The trend towards urbanisation rising domestic consumption and middle-class demands, near-total mobile penetration and a need for infrastructure investment are driving business confidence in many Asian economies.

This is the finding of a PricewaterhouseCoopers (PwC) Survey of nearly 500 business leaders in Asia Pacific. The Survey, titled, ‘Towards Resilience & Growth: Asia Pacific in Transition,’ released at a meeting of the Asia Pacific Economic Cooperation (APEC) in Bali, Indonesia on October 7, 2013.

The Survey, which incorporated an analysis of their attitudes towards doing business in the region, found that 42% of Chef Executives in Asia Pacific were ‘very confident’ of revenue growth over the next 12 months and that about 70% of them intended to increase their investments in the region.

Enlarging vision

PwC New Zealand Chief Executive Officer Bruce Hassall said that New Zealand businesses should look further than their traditional trading partners and retune their companies to take advantage of the transformation taking place across the Asia Pacific economies.

“Millions of people on our country’s doorstep are enjoying new found spending power.
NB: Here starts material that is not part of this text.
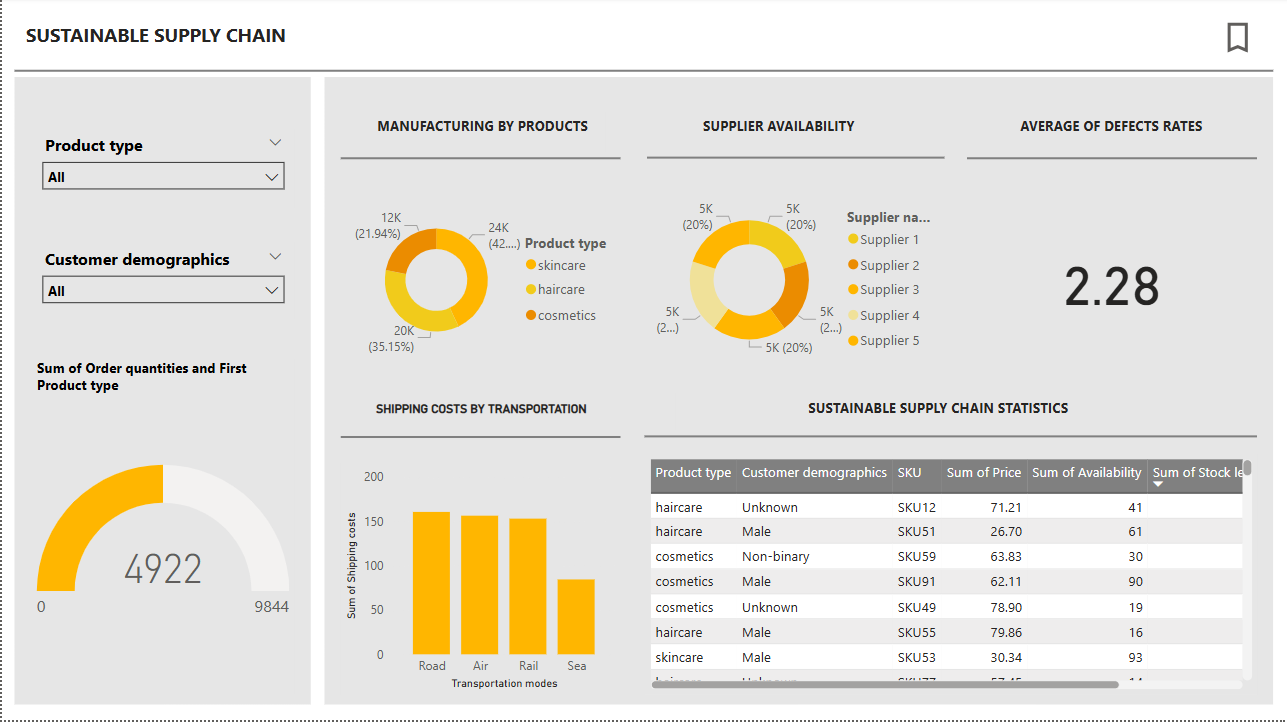Image resolution: width=1287 pixels, height=722 pixels.
Task: Select the haircare legend marker
Action: [529, 289]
Businesses should decide how they will respond and change to remain competitive and benefit from this growing consumerism,” he said.

China leads

He said that China will become more important as a buyer of our New Zealand goods than a maker as their middle classes continue to grow and demand the quality products we can produce.
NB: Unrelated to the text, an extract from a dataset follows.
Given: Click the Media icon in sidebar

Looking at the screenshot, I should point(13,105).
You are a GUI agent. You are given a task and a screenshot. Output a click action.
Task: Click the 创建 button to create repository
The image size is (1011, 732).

“Forget made in China, think consumed in China,” he said.

Twenty-nine New Zealand business leaders contributed their views to the survey, including Chairman of Wellington Drive Technologies and New Zealand Forest Research Tony Nowell.

Mr Nowell said that the rise of middle-income consumers across Asia is influencing New Zealand business growth strategies.

We are restructuring, and we are moving to much more of a commercial profile in our business in Asia. We still have manufacturing there, but we are probably doing more outsourcing today and spending more of our effort in the distribution part of the supply chain, working with customers and understanding their needs,” he said.

Harmony in regulation

A fifth of business leaders say regulatory consistency across the region could unleash more investment if rules concerning intellectual property, corporate governance and services are haromonised.

Mr Nowell said, “If you’ve got regional agreements that cover 10 or 12 or hopefully one day, 21 economies, you take a great deal of complexity away. That reduces costs. It reduces waste. It makes things more available because companies will make the products more available if there is less complexity in dealings.”

Indonesia tops

The Survey also asked executives to identify their ‘dark horse’ pick – an Asia Pacific economy that could surprise with more business opportunity than is currently expected.

Indonesia was the top pick, followed by Myanmar, China, the Philippines, and Vietnam. Among the most cited attractive qualities were expanding middle classes, ample natural resources, increasing transparency, infrastructure improvement plans and political stability.